AMD submitted a patent application to the US Patent and Trademark Office on December 31, 2020, showing a new modular GPU design method.
According to this patent, the new GPU will adopt MCM multi-chip modular design. Each GPU chip will have a dedicated area responsible for passive connection with adjacent cores. At the same time, the communication with the CPU will be handed over to the first GPU chip separately.
The four GPU chips will be packaged on the middle layer of the same PCB substrate. This design is similar to SoC chips and integrates many cores with different functions.
AMD said that traditional GPU design has inherent shortcomings, parallel load tasks are difficult to distribute among different GPU chips, memory access efficiency is also very low, it is difficult to maintain synchronization. In addition, most programs are only designed for a single GPU when they are written, and multi-graphics crossfire can be improved relatively small.
In addition, the current GPU chip area is getting larger and larger, leading to high manufacturing costs. Therefore, this patent can enable multiple GPU core chips to communicate better while reducing manufacturing costs.
Regarding the issue of memory synchronization, AMD stated that although each GPU chip has an independent last-level cache, the coupling method in the patent enables all small chips to run simultaneously. Since only the first GPU chip is needed to communicate with the CPU, from the perspective of the operating system and the CPU, it still works as a GPU.

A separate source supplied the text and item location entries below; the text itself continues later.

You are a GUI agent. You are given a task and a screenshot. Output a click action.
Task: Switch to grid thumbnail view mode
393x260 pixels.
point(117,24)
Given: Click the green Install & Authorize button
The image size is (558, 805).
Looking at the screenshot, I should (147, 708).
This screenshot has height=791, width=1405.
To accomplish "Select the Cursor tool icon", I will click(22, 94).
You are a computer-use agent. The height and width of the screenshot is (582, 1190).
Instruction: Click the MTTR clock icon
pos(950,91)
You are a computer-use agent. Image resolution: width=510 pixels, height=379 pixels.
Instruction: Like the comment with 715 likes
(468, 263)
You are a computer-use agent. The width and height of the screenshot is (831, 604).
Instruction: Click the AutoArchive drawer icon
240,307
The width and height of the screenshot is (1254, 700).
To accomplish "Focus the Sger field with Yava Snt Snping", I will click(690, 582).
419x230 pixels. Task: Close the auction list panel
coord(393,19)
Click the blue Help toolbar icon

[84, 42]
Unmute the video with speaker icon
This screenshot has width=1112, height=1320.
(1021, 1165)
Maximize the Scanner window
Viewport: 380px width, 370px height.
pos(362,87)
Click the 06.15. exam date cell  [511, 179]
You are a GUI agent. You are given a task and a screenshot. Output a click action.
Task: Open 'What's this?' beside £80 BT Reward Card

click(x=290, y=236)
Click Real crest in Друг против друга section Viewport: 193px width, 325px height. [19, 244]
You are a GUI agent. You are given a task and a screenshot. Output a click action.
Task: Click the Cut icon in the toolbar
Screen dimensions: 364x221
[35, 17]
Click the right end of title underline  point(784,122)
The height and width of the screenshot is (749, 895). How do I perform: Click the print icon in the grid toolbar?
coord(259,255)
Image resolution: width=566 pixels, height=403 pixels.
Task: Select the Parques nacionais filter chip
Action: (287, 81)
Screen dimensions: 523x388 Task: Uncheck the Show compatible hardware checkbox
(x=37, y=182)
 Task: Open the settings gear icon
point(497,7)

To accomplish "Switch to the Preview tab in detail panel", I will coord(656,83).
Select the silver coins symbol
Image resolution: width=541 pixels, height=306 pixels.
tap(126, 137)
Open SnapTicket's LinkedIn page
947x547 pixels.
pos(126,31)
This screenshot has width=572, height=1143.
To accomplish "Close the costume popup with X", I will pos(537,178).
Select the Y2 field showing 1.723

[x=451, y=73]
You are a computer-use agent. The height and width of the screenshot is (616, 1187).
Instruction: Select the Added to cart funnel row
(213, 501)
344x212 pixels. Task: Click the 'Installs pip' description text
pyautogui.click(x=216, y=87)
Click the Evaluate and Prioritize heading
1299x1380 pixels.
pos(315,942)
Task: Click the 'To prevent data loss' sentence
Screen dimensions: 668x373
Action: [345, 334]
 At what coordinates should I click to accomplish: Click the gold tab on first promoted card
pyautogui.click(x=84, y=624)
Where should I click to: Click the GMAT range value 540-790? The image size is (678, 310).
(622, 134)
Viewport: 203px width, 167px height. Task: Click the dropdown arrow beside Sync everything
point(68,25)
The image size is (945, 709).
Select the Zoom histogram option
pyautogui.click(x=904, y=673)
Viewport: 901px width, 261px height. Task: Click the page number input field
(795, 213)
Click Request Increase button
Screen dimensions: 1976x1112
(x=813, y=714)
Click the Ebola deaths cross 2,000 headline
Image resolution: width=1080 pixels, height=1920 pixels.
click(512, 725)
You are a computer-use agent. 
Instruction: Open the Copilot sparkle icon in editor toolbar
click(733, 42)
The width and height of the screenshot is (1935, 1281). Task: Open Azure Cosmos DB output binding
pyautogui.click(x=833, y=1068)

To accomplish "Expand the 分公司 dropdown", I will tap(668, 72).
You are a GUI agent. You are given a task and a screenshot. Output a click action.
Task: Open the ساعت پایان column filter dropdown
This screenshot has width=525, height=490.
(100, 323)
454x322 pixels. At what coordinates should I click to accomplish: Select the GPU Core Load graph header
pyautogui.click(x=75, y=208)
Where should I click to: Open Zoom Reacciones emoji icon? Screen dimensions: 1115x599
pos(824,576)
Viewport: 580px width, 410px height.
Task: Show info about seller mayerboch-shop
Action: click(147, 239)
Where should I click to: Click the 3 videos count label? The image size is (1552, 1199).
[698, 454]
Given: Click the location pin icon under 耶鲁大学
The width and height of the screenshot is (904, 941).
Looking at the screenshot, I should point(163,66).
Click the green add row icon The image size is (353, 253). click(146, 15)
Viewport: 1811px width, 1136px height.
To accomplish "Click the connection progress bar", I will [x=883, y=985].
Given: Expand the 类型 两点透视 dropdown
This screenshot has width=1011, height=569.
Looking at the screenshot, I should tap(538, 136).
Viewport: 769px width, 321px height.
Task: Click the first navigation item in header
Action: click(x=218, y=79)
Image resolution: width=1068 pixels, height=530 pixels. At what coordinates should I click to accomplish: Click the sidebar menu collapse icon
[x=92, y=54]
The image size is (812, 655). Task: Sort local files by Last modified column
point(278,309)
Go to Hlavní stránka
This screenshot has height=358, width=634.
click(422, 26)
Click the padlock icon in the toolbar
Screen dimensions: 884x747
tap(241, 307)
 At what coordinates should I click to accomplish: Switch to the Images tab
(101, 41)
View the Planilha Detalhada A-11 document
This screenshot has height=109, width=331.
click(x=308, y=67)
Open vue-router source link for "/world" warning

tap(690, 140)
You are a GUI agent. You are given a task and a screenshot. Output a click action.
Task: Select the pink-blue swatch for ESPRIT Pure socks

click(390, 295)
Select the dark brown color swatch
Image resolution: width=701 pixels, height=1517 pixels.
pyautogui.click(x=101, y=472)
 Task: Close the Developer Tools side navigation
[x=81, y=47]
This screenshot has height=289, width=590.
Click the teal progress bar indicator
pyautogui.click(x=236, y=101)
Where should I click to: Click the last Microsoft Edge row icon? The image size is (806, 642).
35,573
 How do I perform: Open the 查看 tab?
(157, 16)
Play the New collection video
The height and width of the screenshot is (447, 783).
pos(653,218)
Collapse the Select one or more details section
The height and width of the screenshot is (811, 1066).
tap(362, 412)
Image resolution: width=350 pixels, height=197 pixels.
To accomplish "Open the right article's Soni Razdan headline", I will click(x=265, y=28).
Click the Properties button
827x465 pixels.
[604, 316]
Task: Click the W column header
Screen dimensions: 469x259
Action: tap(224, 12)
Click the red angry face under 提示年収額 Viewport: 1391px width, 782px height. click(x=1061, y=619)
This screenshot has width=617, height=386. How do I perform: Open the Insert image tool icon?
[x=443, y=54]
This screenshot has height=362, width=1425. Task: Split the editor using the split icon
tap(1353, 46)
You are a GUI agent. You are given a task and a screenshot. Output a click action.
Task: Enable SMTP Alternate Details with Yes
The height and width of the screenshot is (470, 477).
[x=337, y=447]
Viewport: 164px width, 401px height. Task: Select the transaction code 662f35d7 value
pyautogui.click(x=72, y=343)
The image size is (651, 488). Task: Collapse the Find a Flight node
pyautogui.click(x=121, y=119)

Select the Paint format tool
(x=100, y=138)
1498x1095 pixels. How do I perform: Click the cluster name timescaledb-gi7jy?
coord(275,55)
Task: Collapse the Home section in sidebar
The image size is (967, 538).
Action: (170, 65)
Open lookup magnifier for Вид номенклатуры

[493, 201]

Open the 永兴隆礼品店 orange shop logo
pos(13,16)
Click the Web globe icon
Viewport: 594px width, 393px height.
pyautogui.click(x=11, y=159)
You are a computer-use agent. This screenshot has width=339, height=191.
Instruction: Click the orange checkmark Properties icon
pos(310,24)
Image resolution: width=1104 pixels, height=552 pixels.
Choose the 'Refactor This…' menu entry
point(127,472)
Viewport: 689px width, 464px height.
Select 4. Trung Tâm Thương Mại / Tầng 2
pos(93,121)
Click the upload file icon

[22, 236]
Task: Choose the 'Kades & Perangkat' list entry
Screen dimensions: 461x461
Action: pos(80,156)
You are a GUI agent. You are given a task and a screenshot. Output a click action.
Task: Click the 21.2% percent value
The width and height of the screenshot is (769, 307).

This roadmap shows AMD’s plans. It can be seen that the MCM solution will integrate four GPU chips, and the small chip will have a dedicated channel to communicate with other chips. AMD’s next goal is to use modular technology to manufacture CPUs, that is, to manufacture I/O chips and CPU computing units separately, and to package chips of different processes together.
Although both Nvidia and Intel will launch their own MCM multi-chip solutions in the future, AMD has obviously made a lot of trials and accumulated experience in the previous Ryzen CPUs. The video cards said that AMD is expected to use this technology in RDNA3+ architecture graphics cards.